Content starts

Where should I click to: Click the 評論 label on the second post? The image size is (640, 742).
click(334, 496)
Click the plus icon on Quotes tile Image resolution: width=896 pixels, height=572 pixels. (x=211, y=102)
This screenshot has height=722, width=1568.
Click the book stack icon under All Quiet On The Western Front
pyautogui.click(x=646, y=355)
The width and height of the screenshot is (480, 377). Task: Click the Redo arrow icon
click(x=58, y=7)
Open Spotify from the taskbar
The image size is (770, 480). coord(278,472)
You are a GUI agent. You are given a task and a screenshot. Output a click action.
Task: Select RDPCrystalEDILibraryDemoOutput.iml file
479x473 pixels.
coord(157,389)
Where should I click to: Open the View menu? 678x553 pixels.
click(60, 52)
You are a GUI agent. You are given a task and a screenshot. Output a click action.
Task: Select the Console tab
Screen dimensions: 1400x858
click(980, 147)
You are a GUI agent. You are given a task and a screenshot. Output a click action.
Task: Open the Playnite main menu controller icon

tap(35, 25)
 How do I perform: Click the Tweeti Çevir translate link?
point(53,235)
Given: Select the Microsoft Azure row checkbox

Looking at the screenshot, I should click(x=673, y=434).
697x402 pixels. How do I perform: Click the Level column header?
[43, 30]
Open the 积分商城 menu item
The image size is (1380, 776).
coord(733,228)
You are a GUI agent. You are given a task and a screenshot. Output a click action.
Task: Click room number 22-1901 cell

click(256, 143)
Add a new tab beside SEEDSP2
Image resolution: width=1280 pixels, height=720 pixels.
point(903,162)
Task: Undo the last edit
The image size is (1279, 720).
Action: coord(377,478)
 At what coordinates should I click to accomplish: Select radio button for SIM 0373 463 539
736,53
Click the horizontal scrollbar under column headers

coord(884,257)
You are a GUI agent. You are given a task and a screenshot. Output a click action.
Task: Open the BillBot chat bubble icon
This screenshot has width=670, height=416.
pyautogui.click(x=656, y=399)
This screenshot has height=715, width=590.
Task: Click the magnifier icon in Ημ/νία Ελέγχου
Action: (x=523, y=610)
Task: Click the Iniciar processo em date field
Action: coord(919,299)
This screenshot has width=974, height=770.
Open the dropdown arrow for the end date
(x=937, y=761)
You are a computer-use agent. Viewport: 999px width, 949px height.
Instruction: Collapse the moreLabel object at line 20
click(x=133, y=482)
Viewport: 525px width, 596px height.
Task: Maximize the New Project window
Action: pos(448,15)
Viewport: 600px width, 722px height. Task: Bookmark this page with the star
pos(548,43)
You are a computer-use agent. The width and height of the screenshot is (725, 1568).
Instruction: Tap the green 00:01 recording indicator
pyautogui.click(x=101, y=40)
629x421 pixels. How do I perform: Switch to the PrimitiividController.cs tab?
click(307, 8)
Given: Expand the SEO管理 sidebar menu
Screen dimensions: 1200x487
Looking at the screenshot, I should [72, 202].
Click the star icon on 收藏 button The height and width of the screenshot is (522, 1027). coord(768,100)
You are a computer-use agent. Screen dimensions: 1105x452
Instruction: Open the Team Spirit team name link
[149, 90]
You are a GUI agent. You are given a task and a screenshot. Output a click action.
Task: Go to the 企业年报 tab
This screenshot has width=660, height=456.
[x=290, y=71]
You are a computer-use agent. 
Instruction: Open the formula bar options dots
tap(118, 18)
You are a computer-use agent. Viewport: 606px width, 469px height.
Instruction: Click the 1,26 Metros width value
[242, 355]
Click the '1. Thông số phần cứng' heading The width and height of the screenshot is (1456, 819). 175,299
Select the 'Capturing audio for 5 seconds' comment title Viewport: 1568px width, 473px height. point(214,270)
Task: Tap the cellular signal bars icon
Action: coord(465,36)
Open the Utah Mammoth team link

Content ends

Write out again only the lines from the one with "Instruction: Collapse the" through the last line of the records above. Keep every word as it stands.

Instruction: Collapse the moreLabel object at line 20
click(x=133, y=482)
Viewport: 525px width, 596px height.
Task: Maximize the New Project window
Action: pos(448,15)
Viewport: 600px width, 722px height. Task: Bookmark this page with the star
pos(548,43)
You are a computer-use agent. The width and height of the screenshot is (725, 1568).
Instruction: Tap the green 00:01 recording indicator
pyautogui.click(x=101, y=40)
629x421 pixels. How do I perform: Switch to the PrimitiividController.cs tab?
click(307, 8)
Given: Expand the SEO管理 sidebar menu
Screen dimensions: 1200x487
Looking at the screenshot, I should [72, 202].
Click the star icon on 收藏 button The height and width of the screenshot is (522, 1027). coord(768,100)
You are a computer-use agent. Screen dimensions: 1105x452
Instruction: Open the Team Spirit team name link
[149, 90]
You are a GUI agent. You are given a task and a screenshot. Output a click action.
Task: Go to the 企业年报 tab
This screenshot has width=660, height=456.
[x=290, y=71]
You are a computer-use agent. 
Instruction: Open the formula bar options dots
tap(118, 18)
You are a computer-use agent. Viewport: 606px width, 469px height.
Instruction: Click the 1,26 Metros width value
[242, 355]
Click the '1. Thông số phần cứng' heading The width and height of the screenshot is (1456, 819). 175,299
Select the 'Capturing audio for 5 seconds' comment title Viewport: 1568px width, 473px height. point(214,270)
Task: Tap the cellular signal bars icon
Action: coord(465,36)
Open the Utah Mammoth team link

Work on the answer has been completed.